The Matlab function detectCheckerboardPoints is used to determine a list of matching points (x_floor, y_floor, x_image, y_image). Then a 5th order 2D polynomial is fitted to the data using linear least squares.

See https://github.com/embedded-software-laboratory/cpm-lab/tree/master/matlab_scripts/camera_calibration

Pose Calibration

The vehicle pose has the format (x, y, yaw). The yaw is the rotation angle in radians of the vehicle around the vertical axis in the counter-clockwise direction. When yaw=0, the vehicle points in the x-direction. The coordinates (x, y) give the location of the vehicle's reference point. The reference point is defined as the geometric center between the front and rear axle.

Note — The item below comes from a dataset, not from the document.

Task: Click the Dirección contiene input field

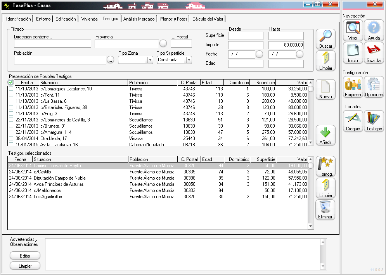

To accurately implement this definition of the pose, another measurement and calibration procedure is performed. First we need a means of accurately placing the vehicle on the floor, such that the true pose is known. The vehicle is clamped into a piece of wood, which extends the vehicle's local x/y coordinate system. This makes it simple to manually align the vehicle with the checkerboard pattern.

While the IPS is running, the vehicle is placed in various poses on the floor, following a particular calibration sequence. The calibration features (back_x, back_y, direction_x, direction_y) are recorded from the running IPS. A linear calibration is then fitted using least squares.

TODO a constant/affine term is implemented on the C++ side, but not used in the calibration in Matlab.